Saturday, March 27, 2004

Slowly but surely it has come to this as I knew it would. This blog has now become a test of my ability to persevere. To keep on writing when my creative coffers are empty and yet to keep it interesting enough for me to read on a later day. Very few people in the world know of this blog, which begs the question, why do I write? Surely, it can't be for an audience, as the hit-counter on the front page cheekily proclaims. It's not really cathartic or anything of that sort. I believe it's just words for their own sake. As a litmus perhaps to see how much I can do with them before they run out.

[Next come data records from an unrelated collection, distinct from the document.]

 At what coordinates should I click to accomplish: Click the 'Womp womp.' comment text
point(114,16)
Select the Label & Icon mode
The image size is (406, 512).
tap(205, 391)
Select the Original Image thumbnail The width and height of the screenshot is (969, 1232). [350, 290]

Among the most interesting things I saw today was the website of Elena, a Ukrainian girl with a motorcycle and more guts then any man I've seen. She rode right through Chernobyl and made a photo journal of the ghost town that remains. Elena's pretty.

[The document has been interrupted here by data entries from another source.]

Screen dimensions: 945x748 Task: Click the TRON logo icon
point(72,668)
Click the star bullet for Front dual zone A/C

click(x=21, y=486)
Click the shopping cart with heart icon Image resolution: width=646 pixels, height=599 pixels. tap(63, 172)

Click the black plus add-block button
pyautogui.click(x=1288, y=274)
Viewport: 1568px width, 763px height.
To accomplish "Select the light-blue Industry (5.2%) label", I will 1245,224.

Life is unfair. Mostly because there is a lot more I want to say but I shall not, for reasons mentioned in some earlier posts. Onward the revolution.

Tuesday, March 23, 2004

The world is too loud for me and my generation is going deaf. Can someone please turn down the volume?

Wednesday, March 17, 2004

Today I took out the garbage. Almost three years of old emails from friends, lovers, enemies, and morons were deleted with the click of a button (Many clicks actually). I enjoyed doing this more than I should. I've changed.

I want to write some more on how liberating this feels, but words fail me and I need to sleep.

I also realized that I've stopped writing poetry. It's been more than two years since I wrote my last poem. I stopped. Just like that. And somehow, that feels liberating too.

I feel peaceful, but I suspect that might just be because I'm sleepy.

Good night.

Thursday, March 11, 2004

Some music has to be listened to. Each word analyzed, each metaphor grasped and held close to your heart, until you begin to understand what it was the writer of the song wanted to tell you. Of course, you'll never fully understand, and it will take on a different meaning everytime you hear it. That's how poetry is. It changes you.

Some music has to be felt. It's a rhythm, a melody, a counter melody, a horn moaning until you can feel the horn-player's despair and taste his sweat, electronic beats that touch your soul like religion, violins that crash and soar, a bass guitar that seems to vibrate with the song of your life. Music to dance to. Music to make love to. Music that speaks to you in a language you thought you had forgotten a long time ago.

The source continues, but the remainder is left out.